There are, of course, limitations to the efficacy of solar power. Cloud cover, nightfall, and incident angle strike at high altitudes are all factors that directly influence the amount of light energy available. Additionally, the creation of photovoltaic cells requires rare-earth minerals that can be difficult to obtain. However, the major role of a solar energy physicist is to find ways to improve the efficiency of the solar energy conversion process. Currently, this is done by experimenting with new semi conductive materials, by refining current energy transfer methods, and by determining new ways of incorporating solar structures into the current power grid.

Additionally, many solar physicists are looking into ways to allow for increased solar use in impoverished, more remote locations. Because solar energy conversion does not require a connection to a large-scale power grid, research into thinner, more mobile materials will permit remote cultures to use solar cells to convert sunlight collected during the day into stored energy that can then be used at night.

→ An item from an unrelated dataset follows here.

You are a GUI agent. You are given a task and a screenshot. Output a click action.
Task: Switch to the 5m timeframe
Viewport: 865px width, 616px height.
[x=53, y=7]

Regardless of the application, solar energy physicists are an important part of the future in responsible energy growth. While a doctoral degree is often necessary for advanced research applications, a bachelor's or master's degree in a related science or engineering field is typically enough to gain access into the industry. Computer skills are very important for energy modeling, including knowledge of CAD software for design purposes. In addition, the ability to collaborate and communicate with others is critical to becoming a solar energy physicist.

Grasp Check

What role does the photoelectric effect play in the research of a solar energy physicist?

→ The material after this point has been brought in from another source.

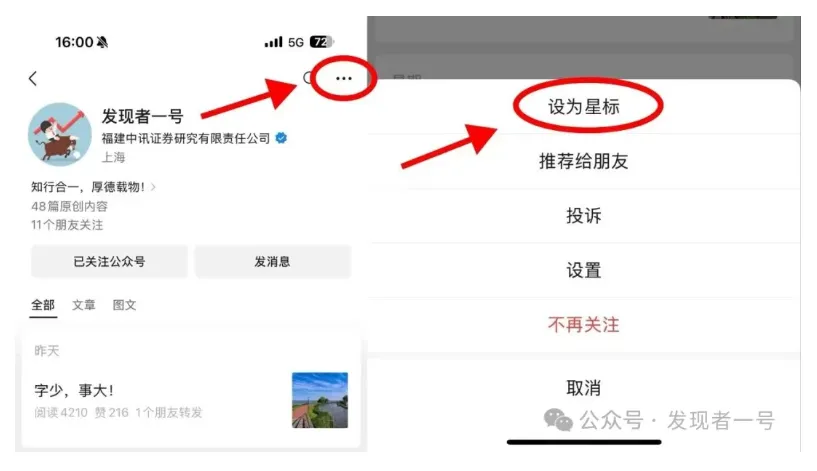Screen dimensions: 817x471
Task: Tap the back arrow icon
Action: (33, 79)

  1. The understanding of photoelectric effect allows the physicist to understand the generation of light energy when using photovoltaic cells.
  2. The understanding of photoelectric effect allows the physicist to understand the generation of electrical energy when using photovoltaic cells.
  3. The understanding of photoelectric effect allows the physicist to understand the generation of electromagnetic energy when using photovoltaic cells.
  4. The understanding of photoelectric effect allows the physicist to understand the generation of magnetic energy when using photovoltaic cells.

Check Your Understanding

Check Your Understanding

Exercise 8
How did Einstein’s model of photons change the view of a beam of energy leaving a flashlight?
  1. A beam of light energy is now considered a continual stream of wave energy, not photons.
  2. A beam of light energy is now considered a collection of photons, each carrying its own individual energy.
Exercise 9

True or false—Visible light is the only type of electromagnetic radiation that can cause the photoelectric effect.

  1. false
  2. true
Exercise 10
Is the photoelectric effect a direct consequence of the wave character of EM radiation or the particle character of EM radiation?
  1. The photoelectric effect is a direct consequence of the particle nature of EM radiation.
  2. The photoelectric effect is a direct consequence of the wave nature of EM radiation.
  3. The photoelectric effect is a direct consequence of both the wave and particle nature of EM radiation.
  4. The photoelectric effect is a direct consequence of neither the wave nor the particle nature of EM radiation.
Exercise 11

Which aspects of the photoelectric effect can only be explained using photons?

  1. aspects 1, 2, and 3
  2. aspects 1, 2, and 4
  3. aspects 1, 2, 4 and 5
  4. aspects 1, 2, 3, 4 and 5
Exercise 12
In a photovoltaic cell, what energy transformation takes place?
  1. Solar energy transforms into electric energy.
  2. Solar energy transforms into mechanical energy.
  3. Solar energy transforms into thermal energy.
  4. In a photovoltaic cell, thermal energy transforms into electric energy.
Exercise 13

True or false—A current is created in a photoconductive cell, even if only one electron is expelled from a photon strike.

  1. false
  2. true
Exercise 14
What is a photon and how is it different from other fundamental particles?
  1. A photon is a quantum packet of energy; it has infinite mass.
  2. A photon is a quantum packet of energy; it is massless.
  3. A photon is a fundamental particle of an atom; it has infinite mass.
  4. A photon is a fundamental particle of an atom; it is massless.